Segundo economistas, as aposentadorias maiores, mais beneficiadas com subsídios, são o principal alvo da mudança

O Estado de S.Paulo

12 Dezembro 2017 | 05h00

A Reforma da Previdência pretende diminuir os privilégios oferecidos pelo sistema a um pequeno número de contribuintes, afirmaram os participantes da terceira edição do Fórum Estadão Reforma da Previdência, realizado ontem, em São Paulo.

As distorções são facilmente percebidas em números. Levantamento apresentado por Paulo Tafner, economista da Fipe (Fundação Instituto de Pesquisas Econômicas), mostra que os subsídios dados a quem ganha aposentadorias maiores – sobretudo funcionários públicos–, são muito superiores aos concedidos aos 29 milhões de pensionistas do INSS, por exemplo. “Todos recebem transferências, mas de maneiras desiguais”, diz Tafner.

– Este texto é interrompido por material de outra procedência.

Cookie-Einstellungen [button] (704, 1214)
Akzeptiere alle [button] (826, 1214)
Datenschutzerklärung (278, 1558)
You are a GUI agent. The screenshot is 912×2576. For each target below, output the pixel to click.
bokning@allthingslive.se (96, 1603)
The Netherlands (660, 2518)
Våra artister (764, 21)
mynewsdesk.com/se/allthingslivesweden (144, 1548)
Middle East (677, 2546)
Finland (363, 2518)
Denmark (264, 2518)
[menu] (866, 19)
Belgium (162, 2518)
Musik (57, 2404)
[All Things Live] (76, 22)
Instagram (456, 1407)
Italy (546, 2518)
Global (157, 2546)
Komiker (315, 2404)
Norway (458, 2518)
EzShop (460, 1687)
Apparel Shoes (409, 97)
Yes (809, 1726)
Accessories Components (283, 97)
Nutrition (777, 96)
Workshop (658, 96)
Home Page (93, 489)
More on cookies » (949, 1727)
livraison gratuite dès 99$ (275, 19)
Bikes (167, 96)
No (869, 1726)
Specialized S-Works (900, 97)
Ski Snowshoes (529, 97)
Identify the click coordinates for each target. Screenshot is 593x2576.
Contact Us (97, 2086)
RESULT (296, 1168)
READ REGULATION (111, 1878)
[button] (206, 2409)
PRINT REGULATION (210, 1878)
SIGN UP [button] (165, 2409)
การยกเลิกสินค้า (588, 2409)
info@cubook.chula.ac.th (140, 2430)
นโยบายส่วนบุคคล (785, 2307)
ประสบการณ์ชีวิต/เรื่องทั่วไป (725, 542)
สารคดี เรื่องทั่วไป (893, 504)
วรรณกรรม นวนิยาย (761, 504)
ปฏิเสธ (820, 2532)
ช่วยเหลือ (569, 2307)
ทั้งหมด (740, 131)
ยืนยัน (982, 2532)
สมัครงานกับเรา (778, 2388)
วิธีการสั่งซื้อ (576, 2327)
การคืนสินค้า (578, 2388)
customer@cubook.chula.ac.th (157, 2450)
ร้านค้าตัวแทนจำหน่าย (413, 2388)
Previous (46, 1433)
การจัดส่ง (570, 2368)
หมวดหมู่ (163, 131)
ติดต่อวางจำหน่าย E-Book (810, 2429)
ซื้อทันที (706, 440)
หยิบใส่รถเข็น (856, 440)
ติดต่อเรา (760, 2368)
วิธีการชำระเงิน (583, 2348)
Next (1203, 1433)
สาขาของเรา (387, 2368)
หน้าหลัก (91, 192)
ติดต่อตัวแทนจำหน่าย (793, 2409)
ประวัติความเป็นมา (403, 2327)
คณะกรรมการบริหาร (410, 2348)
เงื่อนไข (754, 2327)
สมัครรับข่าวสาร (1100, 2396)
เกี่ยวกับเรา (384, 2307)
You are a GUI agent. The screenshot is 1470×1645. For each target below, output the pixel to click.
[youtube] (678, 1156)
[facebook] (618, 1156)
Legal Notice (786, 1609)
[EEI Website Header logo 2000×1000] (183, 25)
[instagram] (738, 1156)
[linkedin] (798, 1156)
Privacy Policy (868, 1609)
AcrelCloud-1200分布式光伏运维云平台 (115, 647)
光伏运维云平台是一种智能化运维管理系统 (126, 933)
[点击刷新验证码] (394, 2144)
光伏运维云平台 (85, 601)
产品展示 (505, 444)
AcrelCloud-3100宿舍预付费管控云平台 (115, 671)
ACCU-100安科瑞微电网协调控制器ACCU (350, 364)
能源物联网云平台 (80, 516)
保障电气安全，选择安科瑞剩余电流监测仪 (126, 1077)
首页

Corporativismo. Em suas contas, o déficit do funcionalismo público federal chega a 58% do salário médio recebido, enquanto dos estaduais é de 56%. Já o déficit ligado às pensões dos segurados provenientes da iniciativa privada é de menos de 25%.

A proporção desses repasses é tão desfavorável que José Márcio Camargo, economista da PUC-RJ, chamou a Previdência de “o maior programa de transferência de renda dos pobres para ricos do mundo, pago com impostos da população para financiar esse déficit”. Isso porque, do total dos gastos do Estado brasileiro, 50% são destinados à Previdência, impedindo que maiores recursos sejam aplicados em itens que beneficiariam a população de maneira mais ampla, como saúde, educação e infraestrutura, entre outros.

Na prática, isso significa um gasto que não beneficia a maior parte dos brasileiros, mas um pequeno grupo que recebe transferência de renda, afirmam. “O País hoje gasta 14% do PIB com Previdência, sendo um país pobre”, diz Camargo. “O Brasil resolveu investir em seus idosos, em vez de investir em suas crianças.” Para ele, é um primeiro passo para reduzir essas desigualdades, mas outros serão necessários.

Segundo os especialistas, os 5% mais ricos da população brasileira, os trabalhadores que ganham acima de R$ 5 mil, são exatamente os que hoje se aposentam primeiro –e fazem pressão corporativista para não perder os benefícios adquiridos.

“Vamos concentrar as mudanças (na proposta diluída que deve ser levada à votação) onde existem os privilégios”, diz Marcos Lisboa, presidente do Insper. “Mas, mesmo nesse aspecto, há resistência.”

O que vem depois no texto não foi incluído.